Neither this Agreement, nor any rights or obligations hereunder, may be assigned by either party without the written consent of the other party. However, the Subscription Agent may assign this Agreement or any rights granted hereunder, in whole or in part, either to affiliates, another division, subsidiaries or in connection with its reorganization or to successors of all or a majority of the Subscription Agent’s assets or business without the prior written consent of the Company, provided such assignee assumes all obligations of the Subscription Agent hereunder.

 
 

 

20.
No provision of this Agreement may be amended, modified or waived, except in writing signed by all of the parties hereto.  This Agreement may be executed in counterparts, each of which shall be for all purposes deemed an original, but all of which together shall constitute one and the same instrument.

21.
Nothing herein contained shall amend, replace or supersede any agreement between the Company and the Subscription Agent to act as the Company’s transfer agent, which agreement shall remain of full force and effect.


[signature page follows]
 
 
 

 
 
This Subscription Agent Agreement has been executed by the parties hereto as of the date first written above.
 
  TOWER SEMICONDUCTOR LTD.

By:   ____________________________________
Name:
Title:
 
Agreed & Accepted:

AMERICAN STOCK TRANSFER & TRUST COMPANY, LLC

By:  __________________________________
Name:
Title:
 
 
 

 
 
Fee Schedule

Flat fee of $16,000.
Plus reasonable out-of-pocket expenses.

Additional fee equal to 1/3rd (one-third) of the flat fee for each extension of the Rights Offering, plus reasonable out-of-pocket expenses associated with such extension.
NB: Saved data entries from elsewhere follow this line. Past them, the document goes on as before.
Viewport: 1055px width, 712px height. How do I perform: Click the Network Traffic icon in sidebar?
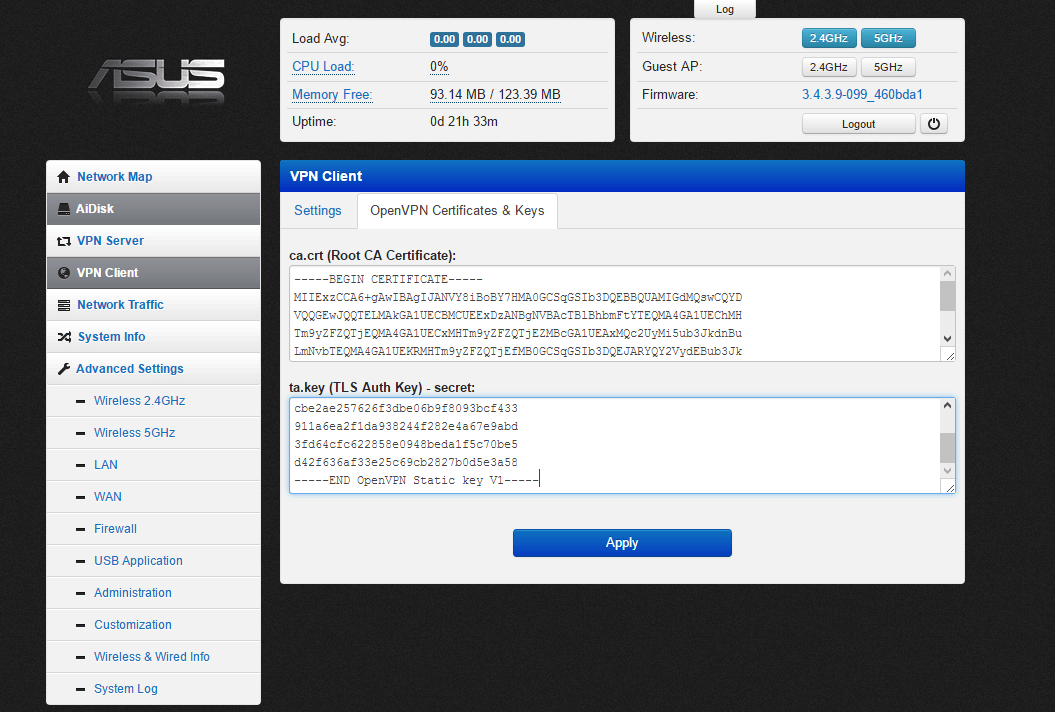coord(64,305)
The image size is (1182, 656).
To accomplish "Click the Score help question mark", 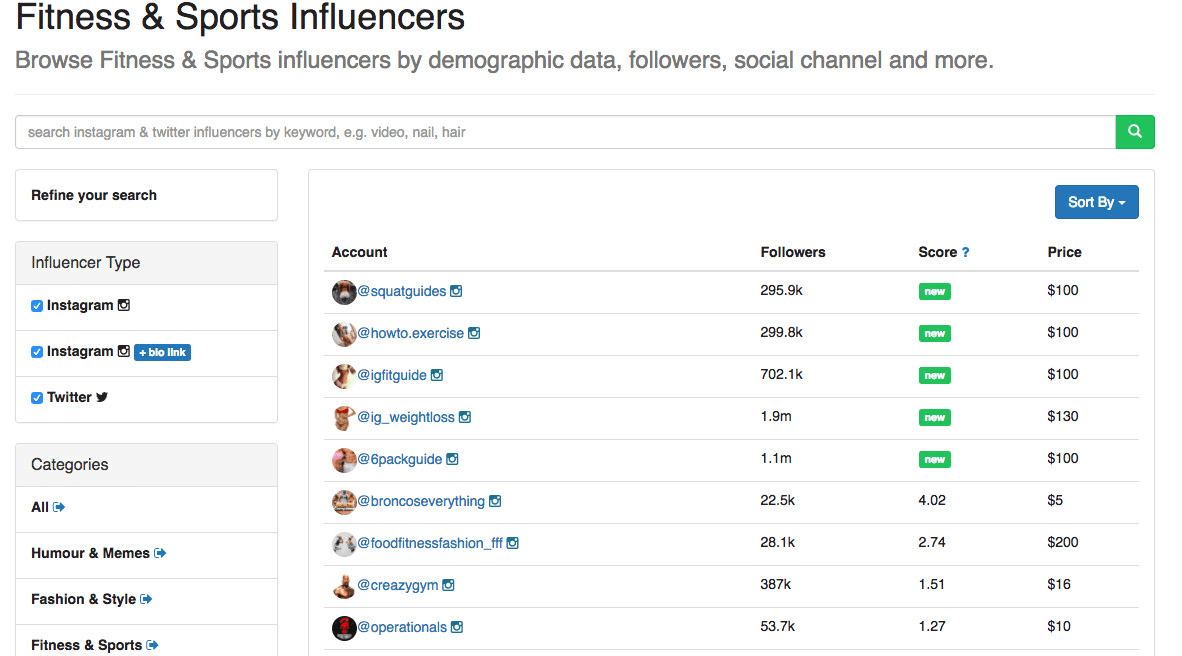I will [x=965, y=251].
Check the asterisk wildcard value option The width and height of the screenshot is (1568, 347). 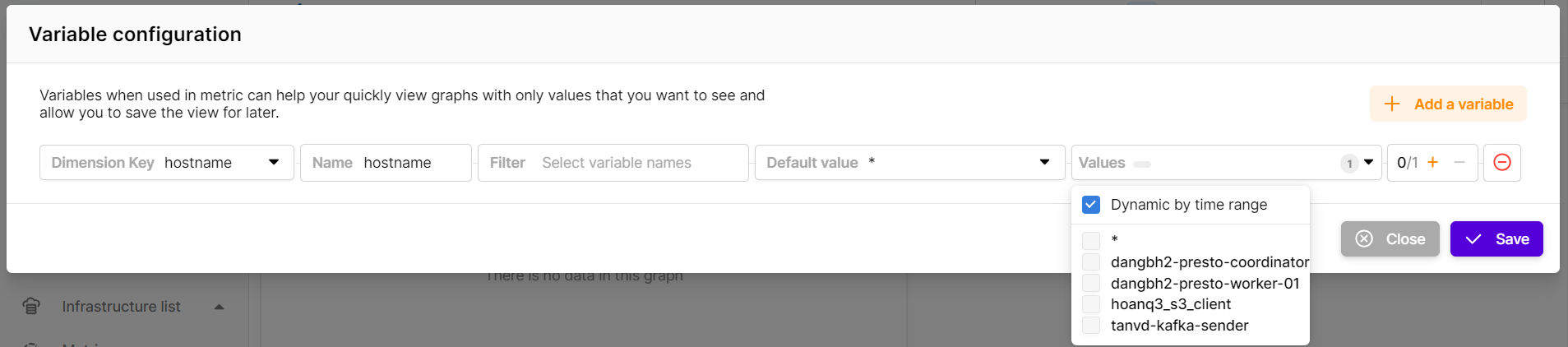(x=1091, y=241)
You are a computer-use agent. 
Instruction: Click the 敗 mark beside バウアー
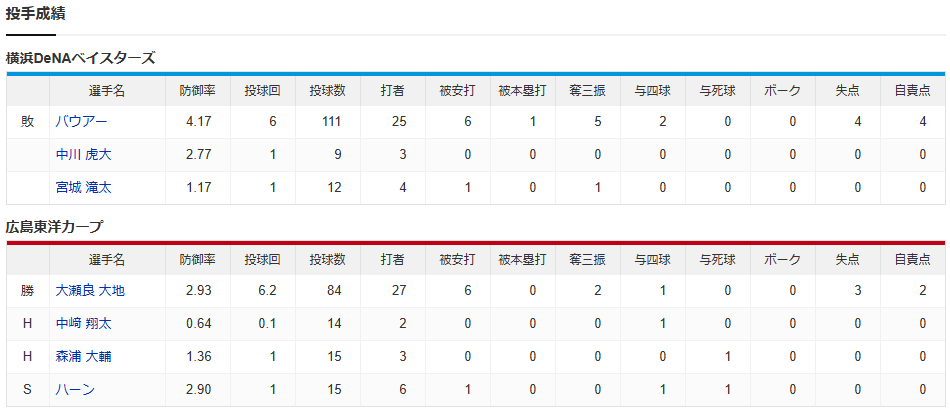[27, 122]
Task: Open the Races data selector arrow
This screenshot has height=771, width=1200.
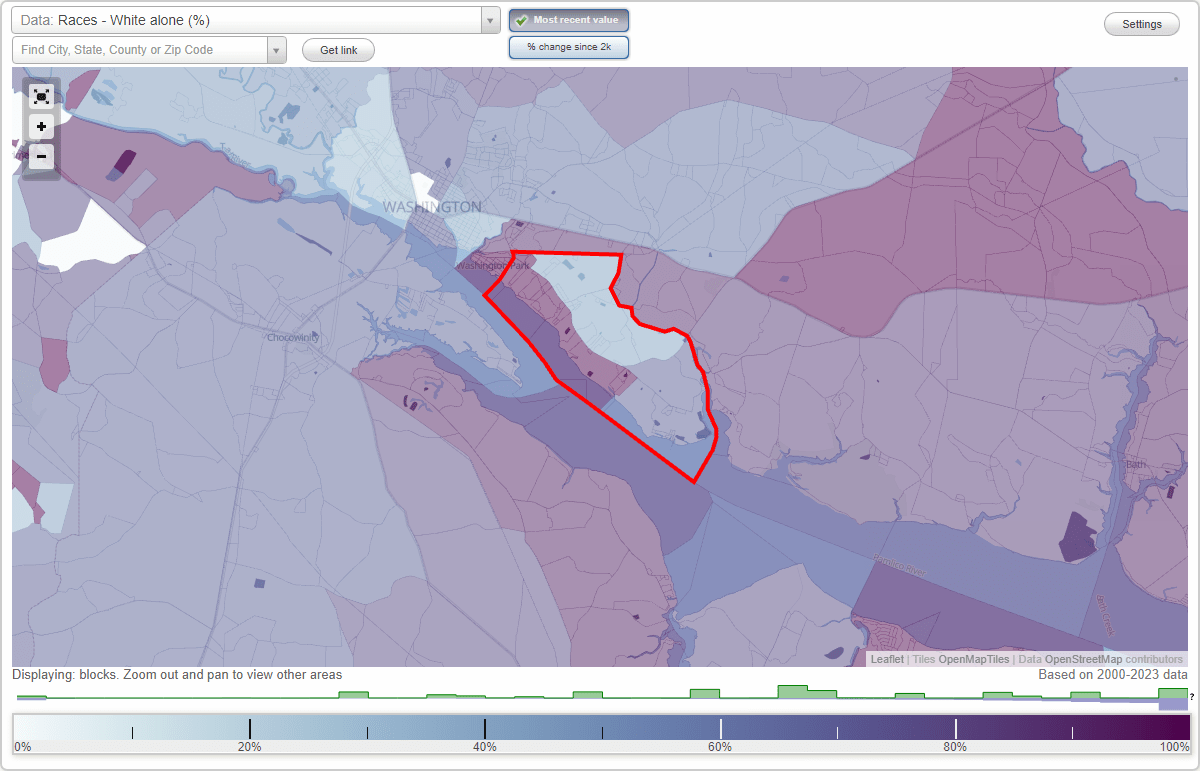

The party below is responsible for payment of the fees:

Name:                     Oren Shirazi
Attention:              P.O. Box 619
Address:                Ramat Gabriel Industrial Zone
Address:                Migdal Haemek 23105
Facsimile:               +972-4-6547788
Phone:                     +972-4-6506611
Email:                      orenshi@towersemi.com

The fees quoted in this schedule apply to services ordinarily rendered by American Stock Transfer & Trust Company, LLC (“AST”) as subscription agent and are subject to reasonable adjustment based on final review of documents, or when AST is called upon to undertake unusual duties or responsibilities, or as changes in law, procedures, or the cost of doing business demand.  Furthermore, the fees quoted in this schedule are based upon information provided to AST and are subject to change upon modification or supplementation of such information resulting in the provision of additional services by AST.  Services in addition to and not contemplated in this Agreement, including, but not limited to, document amendments and revisions, calculations, notices and reports, legal fees and unanticipated transaction costs (including charges for wire transfers, checks, internal transfers and securities transactions) will be billed as extraordinary expenses.